I’d have to answer “lots.” Always on the snoop for info about our river, I came across the new (to me, and copyrighted this year) The LA River. According to a press release, “The Los Angeles River Revitalization Corporation (LARRC), set up by the City of Los Angeles and funded through the Community Redevelopment Agency, has launched a comprehensive, state-of-the-art website at http://www.thelariver.com. It contains hundreds of maps, user guides, photos, development activities, information about the Corporation, a store, and more.”
Fair enough. Take a look and you’ll see that the site breaks the river into three fishing spots: Lake Balboa, Glendale Narrow and the Long Beach Estuary. Earlier this year, fisher-friend David Wratchford and I wondered about the estuary, and what might lurk to be caught there. Then, we wondered about the legality of fly fishing those waters.
Now we read on this new site:
“Today, although fishing in the river is not an officially-sanctioned activity, since it is currently illegal to walk in the river channel below the bike paths, officials rarely cite the many anglers regularly seen along the soft-bottom sections where fish are to be found.”
True, it’s a far cry from the infamous days when the Duckman had the Griffith Park rangers on speed dial, and would not hesitate to contact them when he saw folks with poles angling the perfumed waters.
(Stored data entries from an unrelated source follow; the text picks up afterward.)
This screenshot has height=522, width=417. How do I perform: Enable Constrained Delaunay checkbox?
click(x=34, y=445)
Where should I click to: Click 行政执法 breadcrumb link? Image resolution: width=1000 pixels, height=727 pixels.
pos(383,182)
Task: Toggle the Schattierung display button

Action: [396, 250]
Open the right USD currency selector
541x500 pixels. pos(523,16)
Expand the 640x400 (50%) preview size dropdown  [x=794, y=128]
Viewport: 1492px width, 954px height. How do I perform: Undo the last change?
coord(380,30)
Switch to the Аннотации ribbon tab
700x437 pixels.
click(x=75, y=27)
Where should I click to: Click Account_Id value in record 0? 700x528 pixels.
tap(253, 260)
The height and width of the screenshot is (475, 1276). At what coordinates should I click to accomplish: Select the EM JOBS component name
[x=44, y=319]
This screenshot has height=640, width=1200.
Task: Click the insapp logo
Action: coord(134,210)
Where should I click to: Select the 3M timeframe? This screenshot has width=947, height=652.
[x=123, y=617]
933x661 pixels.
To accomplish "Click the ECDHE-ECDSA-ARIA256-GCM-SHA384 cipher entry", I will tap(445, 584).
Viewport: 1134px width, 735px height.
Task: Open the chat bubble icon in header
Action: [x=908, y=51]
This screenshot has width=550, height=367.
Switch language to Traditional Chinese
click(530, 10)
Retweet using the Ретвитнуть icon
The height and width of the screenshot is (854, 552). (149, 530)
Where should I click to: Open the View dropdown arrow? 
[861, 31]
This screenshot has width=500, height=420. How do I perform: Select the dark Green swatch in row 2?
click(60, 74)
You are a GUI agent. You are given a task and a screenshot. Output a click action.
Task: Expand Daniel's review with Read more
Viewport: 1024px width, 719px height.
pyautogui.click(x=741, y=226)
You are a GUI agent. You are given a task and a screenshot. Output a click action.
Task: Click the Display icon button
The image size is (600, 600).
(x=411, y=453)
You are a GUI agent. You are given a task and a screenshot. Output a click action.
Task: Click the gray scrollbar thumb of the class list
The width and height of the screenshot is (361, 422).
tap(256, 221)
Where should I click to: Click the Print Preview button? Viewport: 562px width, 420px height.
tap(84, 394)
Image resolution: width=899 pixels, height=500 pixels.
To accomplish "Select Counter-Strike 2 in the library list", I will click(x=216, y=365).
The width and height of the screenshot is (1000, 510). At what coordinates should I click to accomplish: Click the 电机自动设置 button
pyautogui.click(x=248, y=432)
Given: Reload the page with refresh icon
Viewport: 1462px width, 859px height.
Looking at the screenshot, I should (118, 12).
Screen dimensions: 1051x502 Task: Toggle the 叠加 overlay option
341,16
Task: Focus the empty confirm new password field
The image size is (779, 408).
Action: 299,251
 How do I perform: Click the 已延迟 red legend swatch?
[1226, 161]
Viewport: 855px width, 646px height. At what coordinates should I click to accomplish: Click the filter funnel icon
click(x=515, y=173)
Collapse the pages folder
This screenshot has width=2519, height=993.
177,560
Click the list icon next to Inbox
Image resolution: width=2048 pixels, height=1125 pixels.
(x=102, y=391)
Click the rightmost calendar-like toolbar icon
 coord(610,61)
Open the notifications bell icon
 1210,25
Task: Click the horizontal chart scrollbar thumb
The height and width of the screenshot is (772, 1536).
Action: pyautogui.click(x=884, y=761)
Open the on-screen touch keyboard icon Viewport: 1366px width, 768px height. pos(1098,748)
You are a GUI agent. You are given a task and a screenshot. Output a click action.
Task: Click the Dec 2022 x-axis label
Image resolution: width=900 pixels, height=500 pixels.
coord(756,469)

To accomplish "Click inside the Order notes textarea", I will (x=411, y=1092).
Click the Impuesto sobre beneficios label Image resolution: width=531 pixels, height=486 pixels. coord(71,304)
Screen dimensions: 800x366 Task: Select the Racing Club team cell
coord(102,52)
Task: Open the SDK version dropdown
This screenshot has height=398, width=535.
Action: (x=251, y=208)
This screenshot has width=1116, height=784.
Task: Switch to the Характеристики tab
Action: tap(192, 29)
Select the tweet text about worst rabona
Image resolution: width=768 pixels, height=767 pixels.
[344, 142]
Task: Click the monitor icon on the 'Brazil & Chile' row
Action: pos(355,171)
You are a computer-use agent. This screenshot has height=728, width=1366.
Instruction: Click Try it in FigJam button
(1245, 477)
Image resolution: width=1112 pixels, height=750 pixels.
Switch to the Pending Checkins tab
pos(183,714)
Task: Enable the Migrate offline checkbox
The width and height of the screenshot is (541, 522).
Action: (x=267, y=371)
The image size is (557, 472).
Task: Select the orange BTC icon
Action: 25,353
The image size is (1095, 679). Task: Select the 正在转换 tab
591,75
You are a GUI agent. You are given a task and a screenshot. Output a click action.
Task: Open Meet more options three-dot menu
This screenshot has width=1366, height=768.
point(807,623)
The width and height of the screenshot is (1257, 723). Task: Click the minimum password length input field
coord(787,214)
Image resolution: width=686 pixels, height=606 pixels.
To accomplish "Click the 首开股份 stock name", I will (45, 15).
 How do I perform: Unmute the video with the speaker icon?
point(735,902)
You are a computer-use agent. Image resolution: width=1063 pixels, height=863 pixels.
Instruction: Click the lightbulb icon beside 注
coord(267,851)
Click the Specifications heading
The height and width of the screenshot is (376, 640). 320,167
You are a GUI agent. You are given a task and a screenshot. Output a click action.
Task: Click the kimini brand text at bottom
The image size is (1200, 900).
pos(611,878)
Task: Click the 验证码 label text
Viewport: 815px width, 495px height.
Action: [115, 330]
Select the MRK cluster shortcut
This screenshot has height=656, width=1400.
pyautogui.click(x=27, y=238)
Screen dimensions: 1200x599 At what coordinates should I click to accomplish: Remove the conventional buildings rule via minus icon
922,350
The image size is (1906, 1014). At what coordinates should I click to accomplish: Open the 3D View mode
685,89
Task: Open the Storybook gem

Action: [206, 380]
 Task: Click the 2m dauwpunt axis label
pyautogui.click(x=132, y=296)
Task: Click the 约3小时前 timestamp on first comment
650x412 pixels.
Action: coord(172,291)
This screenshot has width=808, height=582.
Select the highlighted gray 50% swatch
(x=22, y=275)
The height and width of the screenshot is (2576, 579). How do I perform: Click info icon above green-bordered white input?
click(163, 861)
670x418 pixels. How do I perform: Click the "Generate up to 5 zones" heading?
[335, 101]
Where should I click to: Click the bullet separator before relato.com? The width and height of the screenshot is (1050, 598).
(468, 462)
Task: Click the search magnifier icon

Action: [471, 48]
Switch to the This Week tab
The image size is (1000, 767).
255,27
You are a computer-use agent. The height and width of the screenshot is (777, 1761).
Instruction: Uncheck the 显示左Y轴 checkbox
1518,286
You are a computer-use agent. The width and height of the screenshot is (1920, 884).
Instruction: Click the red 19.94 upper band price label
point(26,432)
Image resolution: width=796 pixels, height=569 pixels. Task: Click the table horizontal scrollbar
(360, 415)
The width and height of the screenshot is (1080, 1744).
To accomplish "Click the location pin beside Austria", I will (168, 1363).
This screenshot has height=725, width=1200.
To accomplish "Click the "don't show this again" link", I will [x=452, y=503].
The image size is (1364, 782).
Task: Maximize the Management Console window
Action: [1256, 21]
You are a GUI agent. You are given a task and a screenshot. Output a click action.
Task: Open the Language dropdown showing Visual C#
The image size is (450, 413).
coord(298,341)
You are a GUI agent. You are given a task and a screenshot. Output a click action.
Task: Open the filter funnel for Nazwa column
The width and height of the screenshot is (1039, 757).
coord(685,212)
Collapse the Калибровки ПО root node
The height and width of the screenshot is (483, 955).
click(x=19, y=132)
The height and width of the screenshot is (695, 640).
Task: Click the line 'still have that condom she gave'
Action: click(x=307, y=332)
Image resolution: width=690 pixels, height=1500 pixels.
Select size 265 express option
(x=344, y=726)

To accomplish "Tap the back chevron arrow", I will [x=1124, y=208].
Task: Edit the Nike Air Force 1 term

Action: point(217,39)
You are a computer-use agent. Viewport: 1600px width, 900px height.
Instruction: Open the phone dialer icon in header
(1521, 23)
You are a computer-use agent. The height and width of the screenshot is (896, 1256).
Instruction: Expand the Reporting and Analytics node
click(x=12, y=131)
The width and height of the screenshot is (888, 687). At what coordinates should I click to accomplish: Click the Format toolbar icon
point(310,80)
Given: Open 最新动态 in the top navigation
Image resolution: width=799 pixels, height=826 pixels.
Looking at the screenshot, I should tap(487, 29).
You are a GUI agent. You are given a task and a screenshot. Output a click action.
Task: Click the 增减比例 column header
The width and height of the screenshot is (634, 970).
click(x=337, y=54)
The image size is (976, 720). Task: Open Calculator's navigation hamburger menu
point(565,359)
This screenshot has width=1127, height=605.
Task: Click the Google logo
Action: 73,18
Yet, you have to wonder how any elected official can have his cake and eat it, too. How can fishing not be officially sanctioned (in fact, illegal, according to a release given out to the press earlier this year from Councilperson Ed Reyes office), yet turn up on a publicly funded Web site under “Fishing the L.A. River?”
Access to the river means just that. It’s time to officially saction fishing in designated areas of the river. No more double speak!